明治10年(1877年)、西南戦争が勃発します。

佐川官兵衛と警視庁に勤めていた藤田五郎一等巡査は、この時を待っていたと喜び勇みました。

憎き薩摩藩士を斬る好機到来というわけです。

斎藤一/wikipediaより引用

佐川は、豊後口第二号警視隊副指揮長兼一番小隊長として従軍。

味方に対して厳しく命令を下します。

・物品を購入した際には、きちんと見合う金額を支払うこと

・不正な行為はせず、住民に暴力的なことは絶対にしない

薩軍も官軍も、横暴な振る舞いが目立った西南戦争です。

ところが佐川の部隊は規律正しく、見物にふらふらと来た子供すら可愛がり、こう言うほどでした。

「よしよし、敵の首さ、土産に持って来てやっがらな」

はじめこそおっかなびっくり佐川を迎えていた住民も、だんだんと敬愛を抱くようになったほど。

「さすがは官軍さまだ」そう言い合っていたのです。

 


敵は鎌田雄一郎 示現流の使い手

3月18日、黒川村。

佐川官兵衛率いる隊は、薩軍と対峙することになります。

激戦の最中、佐川は敵の隊長と見定めた男に、軍刀を抜いて挑みかかります。

敵は鎌田雄一郎でした。

溝口派一刀流の佐川と、薩摩示現流の鎌田です。
•••••
短い課題.
抜粋文をもとに、次の問いに答えよ。
1. 西南戦争が勃発したのはいつか。
2. 佐川官兵衛はどの役職で従軍したか。
3. 3月18日に佐川の隊が薩軍と対峙した場所はどこか。

提供資料.
•••••
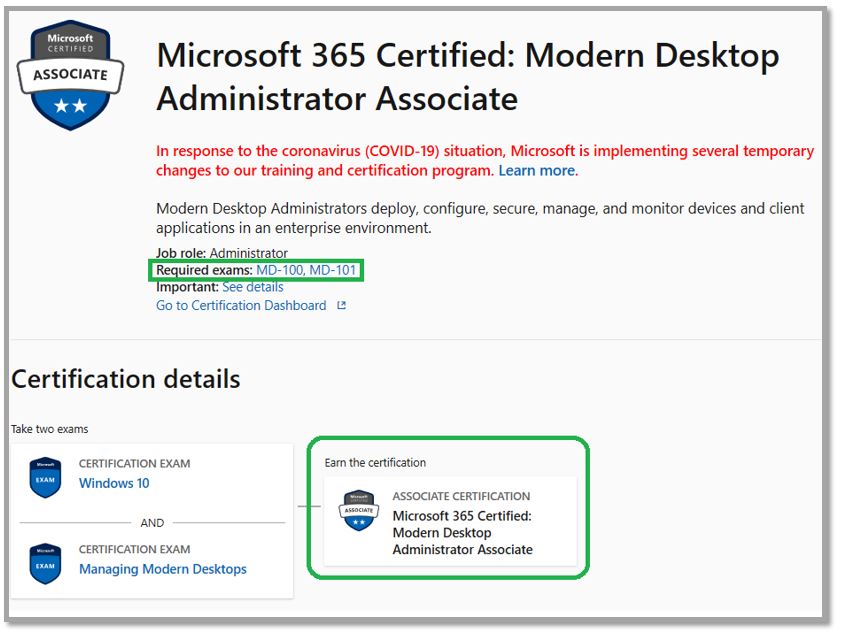Click the Job role: Administrator text
851x633 pixels.
point(221,253)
•••••
記述解答.
1. 明治10年(1877年)
2. 豊後口第二号警視隊副指揮長兼一番小隊長
3. 黒川村